DDL (Data Definition Language) is a language for defining the structure of a database (creating, modifying, deleting tables, schemas, indexes, etc.):

  • Examples of commands: CREATE TABLE, ALTER TABLE, DROP TABLE.
  • DDL commands are usually automatically committed in the database (autocommit), meaning undoing changes is difficult.

DML (Data Manipulation Language) is a language for manipulating data that works with the contents of tables (adding, modifying, deleting, retrieving rows):

  • Examples of commands: INSERT, UPDATE, DELETE, SELECT.
  • DML commands can usually be wrapped in a transaction and can be rolled back until committed.

For instance, different users may have different rights solely for DML or solely for DDL:

  • Normal applications are often restricted from DDL to prevent accidental changes to the database structure;
  • DML is permitted for working with data.

Example:

-- DDL: create a table CREATE TABLE users ( id INT PRIMARY KEY, name VARCHAR(100) ); -- DML: insert data INSERT INTO users (id, name) VALUES (1, 'Ivan');

Trick Question

"Is it possible to roll back a DDL command (like DROP TABLE), if it was executed within an explicit transaction?"

Most DBMS (like PostgreSQL, Oracle) support transactions for DDL, but many do not allow rolling back DDL commands, even if they are explicitly wrapped in a transaction.

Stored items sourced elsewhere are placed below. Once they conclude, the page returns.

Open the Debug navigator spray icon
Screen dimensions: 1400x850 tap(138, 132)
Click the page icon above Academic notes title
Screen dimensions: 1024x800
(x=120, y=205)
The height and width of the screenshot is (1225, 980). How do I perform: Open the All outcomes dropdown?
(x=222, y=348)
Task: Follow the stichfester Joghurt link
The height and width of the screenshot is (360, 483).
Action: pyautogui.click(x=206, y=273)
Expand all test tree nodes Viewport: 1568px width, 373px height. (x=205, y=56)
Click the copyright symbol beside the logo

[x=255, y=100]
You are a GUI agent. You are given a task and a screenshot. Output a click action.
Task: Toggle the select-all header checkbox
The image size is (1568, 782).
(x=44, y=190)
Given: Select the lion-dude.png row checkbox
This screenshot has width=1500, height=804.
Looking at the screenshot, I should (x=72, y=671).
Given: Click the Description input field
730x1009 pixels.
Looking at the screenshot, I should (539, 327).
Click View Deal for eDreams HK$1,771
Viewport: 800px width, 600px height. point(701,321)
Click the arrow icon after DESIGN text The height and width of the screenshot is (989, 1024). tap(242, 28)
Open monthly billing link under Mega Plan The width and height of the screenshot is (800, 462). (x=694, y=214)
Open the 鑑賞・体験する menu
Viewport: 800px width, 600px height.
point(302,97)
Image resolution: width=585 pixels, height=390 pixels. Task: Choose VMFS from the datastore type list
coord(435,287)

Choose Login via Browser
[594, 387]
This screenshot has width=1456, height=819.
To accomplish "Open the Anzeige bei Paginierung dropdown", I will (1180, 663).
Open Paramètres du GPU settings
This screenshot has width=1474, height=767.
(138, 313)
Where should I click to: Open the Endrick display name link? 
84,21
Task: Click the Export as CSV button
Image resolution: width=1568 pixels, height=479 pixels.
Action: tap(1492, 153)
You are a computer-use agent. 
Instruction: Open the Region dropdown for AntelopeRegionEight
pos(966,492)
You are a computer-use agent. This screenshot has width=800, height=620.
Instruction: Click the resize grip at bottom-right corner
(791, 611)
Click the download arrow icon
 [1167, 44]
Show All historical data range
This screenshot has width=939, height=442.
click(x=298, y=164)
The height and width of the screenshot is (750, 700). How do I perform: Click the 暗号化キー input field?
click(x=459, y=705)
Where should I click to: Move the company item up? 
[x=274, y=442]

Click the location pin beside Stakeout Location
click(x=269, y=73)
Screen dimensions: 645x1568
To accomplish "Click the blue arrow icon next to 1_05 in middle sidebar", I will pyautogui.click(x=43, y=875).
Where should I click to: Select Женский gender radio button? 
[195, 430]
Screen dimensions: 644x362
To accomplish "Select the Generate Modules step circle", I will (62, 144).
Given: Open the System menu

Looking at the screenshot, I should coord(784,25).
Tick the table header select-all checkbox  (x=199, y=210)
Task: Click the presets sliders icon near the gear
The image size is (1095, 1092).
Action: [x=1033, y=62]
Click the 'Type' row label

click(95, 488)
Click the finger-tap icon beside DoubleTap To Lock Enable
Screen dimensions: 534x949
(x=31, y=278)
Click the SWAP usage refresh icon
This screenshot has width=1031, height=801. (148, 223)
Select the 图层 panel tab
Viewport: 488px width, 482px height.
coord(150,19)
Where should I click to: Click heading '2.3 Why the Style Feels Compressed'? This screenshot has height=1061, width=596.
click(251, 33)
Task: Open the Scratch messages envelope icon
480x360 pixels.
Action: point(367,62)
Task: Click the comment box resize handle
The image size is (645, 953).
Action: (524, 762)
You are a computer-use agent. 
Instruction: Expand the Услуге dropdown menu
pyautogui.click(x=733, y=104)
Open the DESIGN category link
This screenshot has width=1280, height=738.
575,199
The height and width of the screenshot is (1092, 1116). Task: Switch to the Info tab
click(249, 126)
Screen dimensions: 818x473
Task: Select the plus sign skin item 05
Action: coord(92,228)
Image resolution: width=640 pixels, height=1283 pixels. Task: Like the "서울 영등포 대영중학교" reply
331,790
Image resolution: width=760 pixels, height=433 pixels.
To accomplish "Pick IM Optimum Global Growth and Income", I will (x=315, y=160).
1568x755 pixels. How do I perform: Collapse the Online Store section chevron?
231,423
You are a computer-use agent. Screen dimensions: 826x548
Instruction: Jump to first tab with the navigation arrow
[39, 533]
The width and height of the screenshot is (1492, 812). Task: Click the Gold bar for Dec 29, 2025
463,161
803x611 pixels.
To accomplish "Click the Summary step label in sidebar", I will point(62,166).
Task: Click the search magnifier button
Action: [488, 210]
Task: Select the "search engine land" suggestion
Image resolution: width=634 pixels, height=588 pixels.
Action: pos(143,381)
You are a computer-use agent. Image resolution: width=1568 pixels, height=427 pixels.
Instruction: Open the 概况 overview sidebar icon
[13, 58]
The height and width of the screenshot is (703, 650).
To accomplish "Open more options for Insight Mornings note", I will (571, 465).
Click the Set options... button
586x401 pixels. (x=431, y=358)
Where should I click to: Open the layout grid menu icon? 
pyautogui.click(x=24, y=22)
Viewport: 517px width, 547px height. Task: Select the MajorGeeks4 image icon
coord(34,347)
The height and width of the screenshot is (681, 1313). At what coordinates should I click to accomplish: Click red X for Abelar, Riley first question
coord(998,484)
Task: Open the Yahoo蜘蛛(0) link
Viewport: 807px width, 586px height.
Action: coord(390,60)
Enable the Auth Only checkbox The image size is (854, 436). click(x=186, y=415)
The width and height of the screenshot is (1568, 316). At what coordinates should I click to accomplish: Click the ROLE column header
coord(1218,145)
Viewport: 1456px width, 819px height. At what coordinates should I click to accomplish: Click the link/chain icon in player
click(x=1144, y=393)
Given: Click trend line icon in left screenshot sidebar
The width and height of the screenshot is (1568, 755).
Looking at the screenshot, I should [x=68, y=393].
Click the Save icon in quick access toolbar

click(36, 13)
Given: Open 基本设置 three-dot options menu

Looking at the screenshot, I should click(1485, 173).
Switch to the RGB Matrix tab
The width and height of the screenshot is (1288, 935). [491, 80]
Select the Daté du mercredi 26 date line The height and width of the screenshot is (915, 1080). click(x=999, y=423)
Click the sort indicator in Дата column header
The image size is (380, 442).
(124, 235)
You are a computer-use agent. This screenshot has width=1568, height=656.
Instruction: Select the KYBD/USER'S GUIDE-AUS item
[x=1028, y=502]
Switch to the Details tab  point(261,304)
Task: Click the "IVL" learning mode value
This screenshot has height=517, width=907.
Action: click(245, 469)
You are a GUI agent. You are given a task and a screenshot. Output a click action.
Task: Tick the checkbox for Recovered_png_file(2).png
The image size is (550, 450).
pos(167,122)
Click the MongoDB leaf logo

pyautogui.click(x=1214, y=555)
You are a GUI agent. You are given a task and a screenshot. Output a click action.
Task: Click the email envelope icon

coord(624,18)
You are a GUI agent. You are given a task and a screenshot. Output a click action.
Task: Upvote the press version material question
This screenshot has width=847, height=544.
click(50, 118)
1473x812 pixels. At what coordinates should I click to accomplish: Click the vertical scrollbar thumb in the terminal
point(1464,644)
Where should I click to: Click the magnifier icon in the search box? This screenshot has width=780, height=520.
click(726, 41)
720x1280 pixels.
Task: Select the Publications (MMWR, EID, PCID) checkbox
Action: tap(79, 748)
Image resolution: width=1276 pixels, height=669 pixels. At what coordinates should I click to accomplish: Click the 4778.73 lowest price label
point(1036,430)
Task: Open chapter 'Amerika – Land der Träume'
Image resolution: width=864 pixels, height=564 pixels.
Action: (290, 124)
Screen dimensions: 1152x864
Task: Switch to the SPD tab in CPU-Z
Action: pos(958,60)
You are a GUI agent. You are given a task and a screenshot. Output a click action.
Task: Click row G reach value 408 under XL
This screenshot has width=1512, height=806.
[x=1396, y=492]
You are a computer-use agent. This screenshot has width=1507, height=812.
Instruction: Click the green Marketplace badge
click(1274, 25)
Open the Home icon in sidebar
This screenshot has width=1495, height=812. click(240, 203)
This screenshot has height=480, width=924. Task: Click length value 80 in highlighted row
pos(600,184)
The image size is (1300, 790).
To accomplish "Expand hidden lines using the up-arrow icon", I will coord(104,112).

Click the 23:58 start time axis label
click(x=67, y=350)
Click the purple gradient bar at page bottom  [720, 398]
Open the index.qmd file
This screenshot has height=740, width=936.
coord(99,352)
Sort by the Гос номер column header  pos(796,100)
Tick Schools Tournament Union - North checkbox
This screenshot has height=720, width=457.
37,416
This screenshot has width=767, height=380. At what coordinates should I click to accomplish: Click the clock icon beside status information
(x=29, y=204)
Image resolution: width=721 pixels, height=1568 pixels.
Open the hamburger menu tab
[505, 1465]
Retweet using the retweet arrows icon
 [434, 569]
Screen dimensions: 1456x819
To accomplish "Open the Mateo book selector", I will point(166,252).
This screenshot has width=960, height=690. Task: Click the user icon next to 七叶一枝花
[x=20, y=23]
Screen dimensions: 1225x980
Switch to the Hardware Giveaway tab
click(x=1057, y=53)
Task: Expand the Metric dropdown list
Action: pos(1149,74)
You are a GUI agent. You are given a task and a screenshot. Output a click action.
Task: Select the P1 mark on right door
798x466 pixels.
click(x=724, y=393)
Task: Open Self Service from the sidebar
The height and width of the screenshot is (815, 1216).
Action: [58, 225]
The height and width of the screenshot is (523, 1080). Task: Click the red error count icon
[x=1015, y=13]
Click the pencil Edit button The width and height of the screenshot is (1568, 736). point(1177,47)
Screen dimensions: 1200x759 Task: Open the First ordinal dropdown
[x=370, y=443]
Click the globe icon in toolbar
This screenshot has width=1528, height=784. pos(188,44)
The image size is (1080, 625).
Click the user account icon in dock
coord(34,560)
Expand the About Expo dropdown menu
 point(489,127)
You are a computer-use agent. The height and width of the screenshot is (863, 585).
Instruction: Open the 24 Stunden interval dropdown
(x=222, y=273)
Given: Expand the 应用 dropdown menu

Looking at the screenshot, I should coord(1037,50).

In MySQL, DDL commands are always immediately committed.

Example:
BEGIN; DROP TABLE employees; ROLLBACK;

In most cases, the table will be permanently deleted despite the rollback.

Examples of real mistakes due to lack of knowledge in the subject


Story

Loss of a table in the development environment after accidentally executing DROP TABLE — the command is irreversible, despite the rollback of the transaction.


Story

The organization granted administrative rights to a project that, due to a bug, made mass changes to the database schema through ALTER, resulting in prolonged service downtime and loss of orders.


Story

By denying DDL rights to newcomers, the team forgot that procedures for deploying migrations require DDL access — the release failed after several hours of investigation and emergency role elevation.